I’ve got a lot of plans about how I’m going to raise my boys – I think about them a lot – three boys and one pretty little girl that I can spoil to death – Swarthmore, of course, for two – the artistic one I want to educate myself. And they are to work together, for each other, like the Rapps.
I’m going to build my own home – I’ve got half a hundred designs – most of them drawn out, complete with interiors. I guess I get that from you, Mother.
A couple of little wrinkles, though – getting a wife being one – as time goes on, my field of availability seems to be narrowing. That really was a bit of a blow about Nancy. You’d better start lining up an address book of possibilities for when I get back.
It’s raining again. It rains fully half the time. I fully expect Jeanne Eagles [star of a popular 1922 play set in the South Pacific – and titled “Rain”] to come swinging into the tent – and it rains with a painful regularity every time we go out into the field. And that is no fun, let me tell you – hiking in wet feet – crawling on your belly in ankle deep mud – sleeping in two inches of water, and the mosquitoes.
And when we are not out on maneuvers we are being inspected by Colonels and Generals – and they are never satisfied – we had one liberty day taken away for it. And washing gear and clothes – then trying to get them dry. In fact, the maneuvers are designed to get our gear dirty so that we’ll have something to clean for the next inspection.
But after all, the rain does make these things grow that make this island so beautiful – I want you to see it someday – it’s the perfect vacation land – I would like to spend a year or so loafing here after the war – incredible breathtaking beauty – stirring purple blue mountains – tall trees burdened down by enormous flame-colored blossoms – jungles dripping with orchids – white and purple ones in gigantic sprays – miles of bamboo forest – breadfruit trees so thick that sunlight never gets through to the ground, and roots that spread above the ground – banana trees growing wild in the valleys - red bananas, ripe and sweet – guavas, yellow with red meat inside. And innumerable streams, clear and cold – we sleep under two and three blankets every night.

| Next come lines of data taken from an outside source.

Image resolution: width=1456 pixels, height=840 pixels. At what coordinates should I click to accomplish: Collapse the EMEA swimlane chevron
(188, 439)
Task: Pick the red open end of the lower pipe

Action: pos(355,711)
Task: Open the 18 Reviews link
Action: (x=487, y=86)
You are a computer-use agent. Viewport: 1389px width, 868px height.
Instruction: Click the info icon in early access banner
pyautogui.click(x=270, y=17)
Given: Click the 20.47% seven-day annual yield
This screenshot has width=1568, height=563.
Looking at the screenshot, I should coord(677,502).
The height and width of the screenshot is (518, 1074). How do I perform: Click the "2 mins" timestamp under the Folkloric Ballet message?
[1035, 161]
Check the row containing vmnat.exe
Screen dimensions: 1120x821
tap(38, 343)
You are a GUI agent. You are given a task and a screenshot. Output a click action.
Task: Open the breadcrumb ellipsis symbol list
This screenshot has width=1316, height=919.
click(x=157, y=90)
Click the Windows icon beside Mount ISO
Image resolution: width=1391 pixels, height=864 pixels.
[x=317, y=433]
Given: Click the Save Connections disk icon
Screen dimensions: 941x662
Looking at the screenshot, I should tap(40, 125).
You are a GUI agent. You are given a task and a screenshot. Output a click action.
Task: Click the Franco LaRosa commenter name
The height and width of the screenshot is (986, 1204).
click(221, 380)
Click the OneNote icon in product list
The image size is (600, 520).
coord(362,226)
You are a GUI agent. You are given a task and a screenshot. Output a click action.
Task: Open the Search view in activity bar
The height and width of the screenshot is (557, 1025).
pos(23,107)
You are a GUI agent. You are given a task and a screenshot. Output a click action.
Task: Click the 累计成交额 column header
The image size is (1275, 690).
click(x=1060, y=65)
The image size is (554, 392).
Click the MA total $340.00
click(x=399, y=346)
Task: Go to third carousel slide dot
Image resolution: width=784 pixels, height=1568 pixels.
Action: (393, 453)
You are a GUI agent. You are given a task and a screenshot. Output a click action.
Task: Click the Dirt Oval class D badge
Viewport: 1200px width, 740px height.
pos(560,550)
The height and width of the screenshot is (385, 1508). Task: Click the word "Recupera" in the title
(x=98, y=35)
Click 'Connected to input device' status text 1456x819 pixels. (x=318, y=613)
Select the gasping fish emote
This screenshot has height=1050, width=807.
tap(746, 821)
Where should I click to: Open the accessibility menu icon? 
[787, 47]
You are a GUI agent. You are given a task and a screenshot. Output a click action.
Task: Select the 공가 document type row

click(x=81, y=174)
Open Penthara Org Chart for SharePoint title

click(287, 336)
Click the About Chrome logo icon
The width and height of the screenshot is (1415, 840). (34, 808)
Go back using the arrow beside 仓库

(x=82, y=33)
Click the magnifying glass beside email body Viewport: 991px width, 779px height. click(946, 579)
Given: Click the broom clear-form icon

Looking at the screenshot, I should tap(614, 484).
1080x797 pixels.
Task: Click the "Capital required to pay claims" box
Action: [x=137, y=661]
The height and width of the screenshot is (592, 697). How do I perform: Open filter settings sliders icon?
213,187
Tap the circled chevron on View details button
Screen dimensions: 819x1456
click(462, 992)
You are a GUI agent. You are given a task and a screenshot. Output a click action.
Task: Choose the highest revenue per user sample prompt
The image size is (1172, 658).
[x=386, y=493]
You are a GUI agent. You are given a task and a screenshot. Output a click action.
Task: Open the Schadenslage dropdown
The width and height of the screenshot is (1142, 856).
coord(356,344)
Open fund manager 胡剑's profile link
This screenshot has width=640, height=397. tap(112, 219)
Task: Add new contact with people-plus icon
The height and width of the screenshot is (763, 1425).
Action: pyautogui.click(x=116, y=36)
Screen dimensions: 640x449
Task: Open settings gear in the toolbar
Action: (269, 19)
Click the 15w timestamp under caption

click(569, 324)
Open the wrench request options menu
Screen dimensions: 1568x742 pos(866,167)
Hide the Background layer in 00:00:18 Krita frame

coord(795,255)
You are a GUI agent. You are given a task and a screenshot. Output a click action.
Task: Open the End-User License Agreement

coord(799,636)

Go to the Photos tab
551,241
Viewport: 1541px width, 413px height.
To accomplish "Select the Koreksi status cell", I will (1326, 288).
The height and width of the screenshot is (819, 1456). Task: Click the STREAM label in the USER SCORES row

I’m sending the Marine Corps Gazette. They have a set of good pictures of Namur – the one in the upper right hand corner is “A” Co., coming back down the beach just after the battle – the island had been secured about 20 minutes before. We spent a week right there where the picture was taken. I’m just out of sight at the head of the column. Save the picture.
Corporal [Arthur B.] Ervin – my ex-machine gun squad leader – up for the Navy Cross – is back from the hospital, and I nabbed him for my mortar section leader. A Hell of a good man – we work well together. And he’s squaring the section away in fine shape.
Some more sweet letters from Aunt Kit – as wonderful an Aunt as ever anyone had – one from Kitsy – and a lot from you all – more, I love them.